В развитии внутренней формы Штейнталь намечает три ступени, историческому значению которых мы, вопреки Штейнталю, не придаем ни малейшей ценности, а обратим внимание только на их принципиальное значение. Первая стадия — патогномическая. Пока чувство “выражается” в звуке, хотя бы и членораздельном, языка еще нет. Звук здесь не есть знак чего-то внутреннего; собственно, он вообще даже не есть знак, так например, крик, вздох, стон — не суть знаки боли, а только ее действия. Здесь нет языка, потому что здесь нет еще его внутренней формы. Но лишь только мы произносим какое-либо междометие и замечаем, что оно не просто звук, “сотрясение воздуха”, эта мысль уже связывает значение междометия с его звуковым содержанием и составляет внутреннюю форму этого междометия. Такие междометия вводят нас уже в так называемую ономатопею (§  97).
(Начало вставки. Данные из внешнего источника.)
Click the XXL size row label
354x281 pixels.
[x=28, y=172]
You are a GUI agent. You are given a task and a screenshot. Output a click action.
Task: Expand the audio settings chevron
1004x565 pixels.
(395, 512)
Интуиция имеет здесь ценность, которая возвещается звуком, и сознание схватывает то, что проникает в него вместе со звуком при данном восприятии и что, следовательно, составляет внутреннюю форму языка (§  99). Вторая ступень — характеризующая. Инстинктивное самосознание, внутренняя форма языка, проясняется и становится содержательнее; здесь мы уже имеем дело с этимологической сферой — слова обозначают интуиции, указывая их некоторый характеристический признак. Содержанием внутренней формы языка, тем, что сознание созерцает в своей интуиции, здесь является служащий для обозначения признак (например, существительные обозначают вещи по их деятельности или свойствам) (§  100). Третьей ступени, собственно, нет, и тем не менее ее нужно признать: здесь нет нового, но меняется старое. Звук и объективная интуиция (значение) связываются непосредственно, внутренняя форма языка выпадает из сознания, она является только точкой без протяжения и содержания, где соприкасаются звук и значение. Это уже не инстинктивное самосознание, а действительное, более богатое, чем инстинктивное (§  101).
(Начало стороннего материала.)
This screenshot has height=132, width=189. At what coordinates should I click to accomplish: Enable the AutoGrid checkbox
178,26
ee, Субъективизм в понятии внутренней формы у Штейнталя *

Как я указывал, я выделяю в мыслях Штейнталя только то, что по существу характеризует его понятие внутренней формы языка, т. е. беру то, что существенно не для объяснения психического происхождения и развития ее, а то, что определяет и характеризует ее как такую, так как в последующем я имею в виду не критику психологизма у Штейнталя, а выделение того, что может быть ценно для раскрытия положительного смысла интересующего нас понятия. — Согласно общему определению Штейнталя, “внутренняя форма языка” есть связь звука и его значения, связь или отношение внешней формы и некоторого содержания сознания. Недостаток этого определения, как и последующих разъяснений Штейнталя к нему, состоит в том, что все время остается неясным роль “предмета” в установлении такого отношения, а иногда она даже как будто вовсе отрицается. Опасность в игнорировании предмета — в том, что для внутренней формы остается одно только субъективно-психологическое истолкование, предоставляющее творчество форм чисто субъективному произволу. И действительно, ведь “внутренняя форма языка”, по Штейенталю, оказывается имеет свое содержание, отличающееся от “содержания вещи”, так как в него входит только то, что мы субъективно схватываем при восприятии или представлении вещи. При таком взгляде, очевидно, нет ни малейшей гарантии против того, чтобы наше “схватывание” не уцепилось за чисто иллюзорное “содержание”. Штейнталь сам принужден был признать, что “внутренняя форма” оказывается “вдвойне субъективной”. Она, следовательно, должна рассматриваться как чистый продукт субъекта, хотя под субъектом понимается у него, собственно, не душа, а, как и у Гумбольдта, дух. Однако, в силу неясности понятия “дух” у Штейнталя, и в особенности в силу его общих психологических предпосылок, в конце концов, понятие “духа” у него сводится к субъективно-психологическим определениям и объяснениям **. В результате поэтому мы вправе сказать, что “внутренняя форма” у Штейнталя есть не что иное, как некоторая совокупность субъективных представлений, сопровождающих высказываемые и воспринимаемые нами слова, — результат, неприемлемость и бесплодность которого для принципиального анализа очевидна.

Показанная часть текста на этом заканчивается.